Pemilihan Presiden tahun 2016 adalah Pilpres Amerika Serikat yang cukup panas dalam sejarah Pilpres di AS. Â Yang berhadapan warktu itu adalah Hillary Clinton dari Partai Demokrat dan Donald Trump dari Partai Republik.
Beberapa tahap debat yang mereka lakukan dua calon itu kadang tanpa punya keramahan dan semangat bertanding secara fair. Misalnya pada saar debat di Universitas Nevada, mereka berdebat tanpa berjabat tangan sama sekali. Itu juga terjadi ketika debat di Universitas Washington pada tanggal 10 Oktber 2016. Padahal pada saat debat pertama di New York, keduanya masih bersalaman sebeum debat dimulai.
Ktika di Nevada, jika kita lihat rekaman, Trump yang mengenakan jas hitam dan dasi merah dan Hillary yang memakai pakaian berwarna krem langsung menempati podium masing-masing saat naik ke panggung yang sudah disediakan.
Dari segi konten keduanya saling menyerang. Di Nevada, Trump sempat meminta maaf soal pernyataan tak pantasnya soal perempuan pada debat sebelumnya. Hillary juga menyerang Trump sebagai calon Presiden yang paling berbahaya dalam sejarah AS. Seorang senator Partai Demokrat yang senior dan cukup disegani  yaitu Bernard Sanders memang menyebut bahwa Trump adalah orang yang berbahaya.
Hillary bahkan menyebut jika Trump didukung pnuh oleh presidn Rusian, Vladimir Putin. Kala itu, kandidat Presiden dari Partai Republik mengaku dirinya menerima penghormatan dan dukungan Putin.
Kedua lantas menyerang lawannya ke hal-hal yang menyangkut pribadi. Misalnya kaitan Trump dengan pelecehan seksual dari sejumlah wanita, yang pada kemudian hari mengarah bahwa itu benar. Sebaliknya Trump juga menyerang soal dugaan penipuan yang dilakukan oleh Yayasan Clinton.
Sikap para Capres AS itu kurang lebih juga menggambarkan bagaimana para pendukungnya saling serang satu sama lain. Melali media massa dan media sosial tntu saja. Mereka tak segan mencerca satu sama lain sama dengan capres yang tampil pada debat itu.
Tentu saja, debat seperti ini belum tentu cocok dengan kondisi Indonesia, dimana pertimbangan-pertimbangan budaya dan kesantunan harus dipikirkan. Sangat banyak perbedaan pada dua capres tapi kita terbiasanya untuk saling menghargai.
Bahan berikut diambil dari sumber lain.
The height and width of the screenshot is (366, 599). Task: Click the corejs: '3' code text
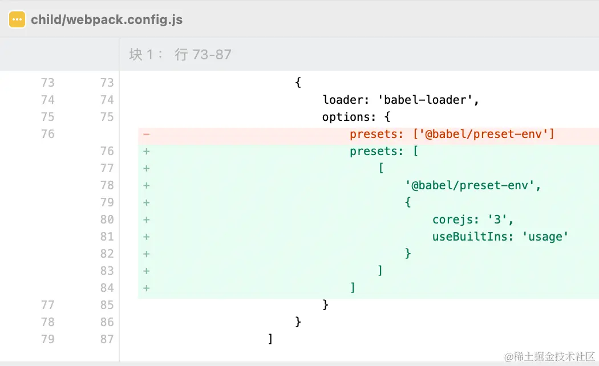[472, 219]
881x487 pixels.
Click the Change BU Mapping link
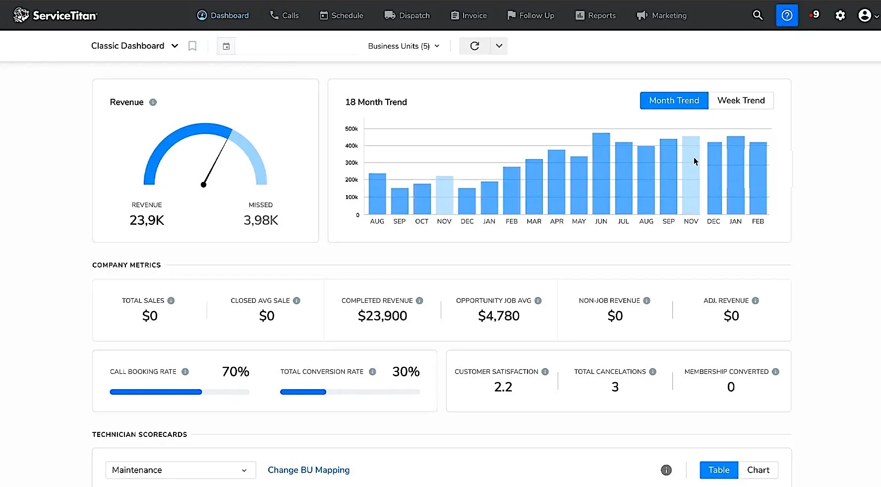(x=308, y=470)
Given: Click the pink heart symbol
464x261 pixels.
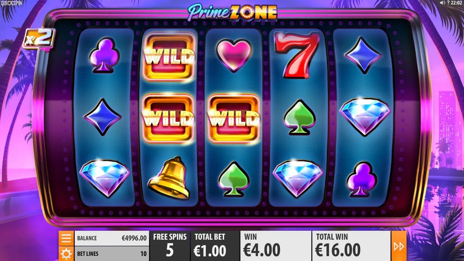Looking at the screenshot, I should pyautogui.click(x=234, y=55).
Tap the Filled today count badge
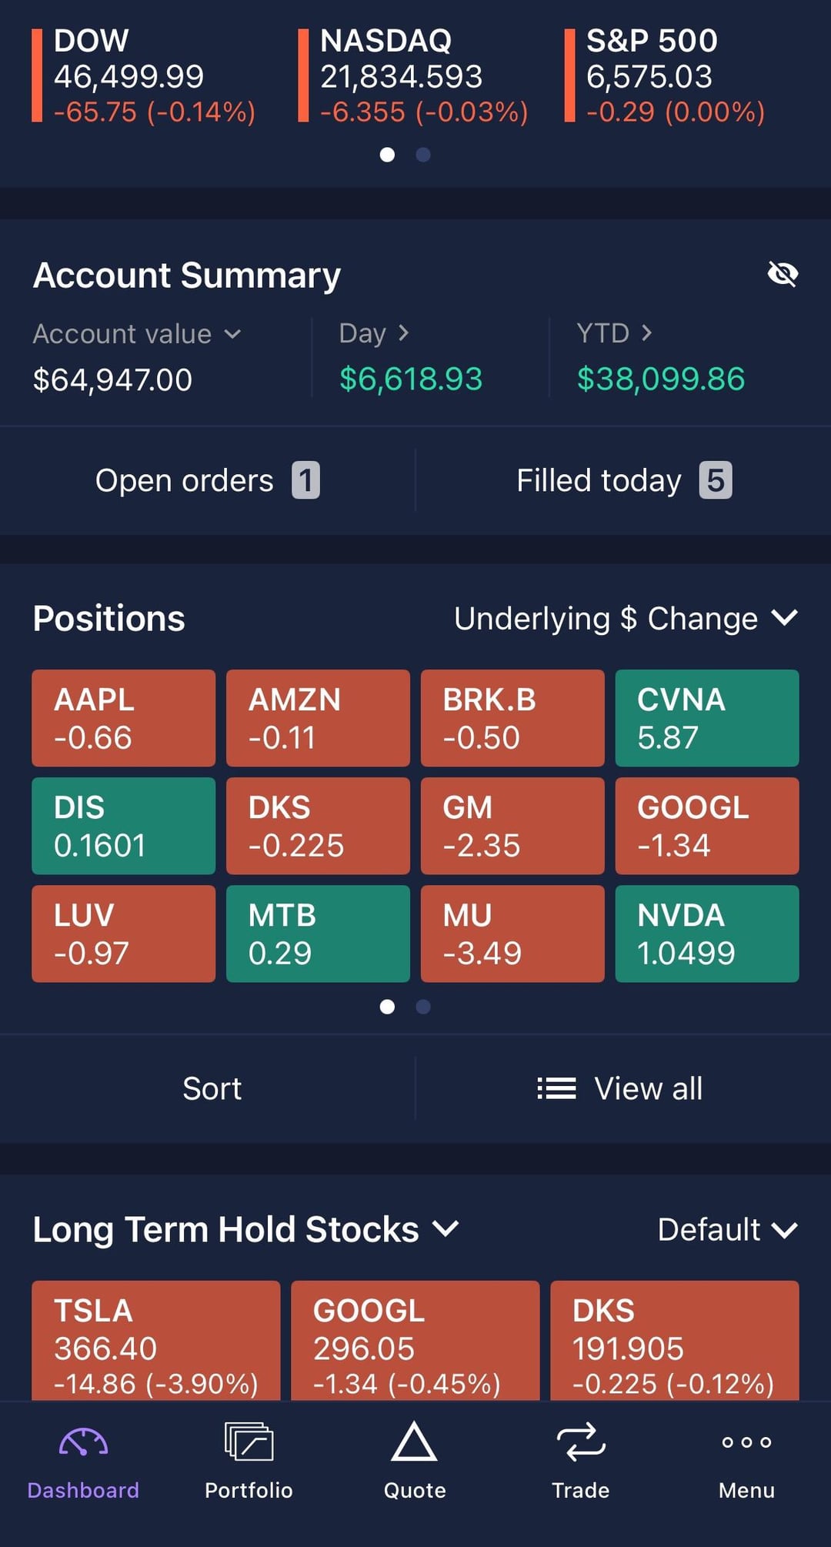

Kita bisa melihat saat debat pertama kedua Capres kita saling bersalaman dan hangat satu sama lain.Sikap itu tentu saja sangat menyejukkan karena tidak perlu berpanas-panas untuk berbeda dalam politik.
Mereka juga tidak menyerang dalam debat. Itu menunjukkan bahwa kita berpijak pada budaya dan kebiaasaan kita sendiri dan tidak perlu mengadopsi kebiasaan pihak lain.
 Mari kita wujudkan pilpre yang sejuk, jauh dari rasa panas  dan saling membenci.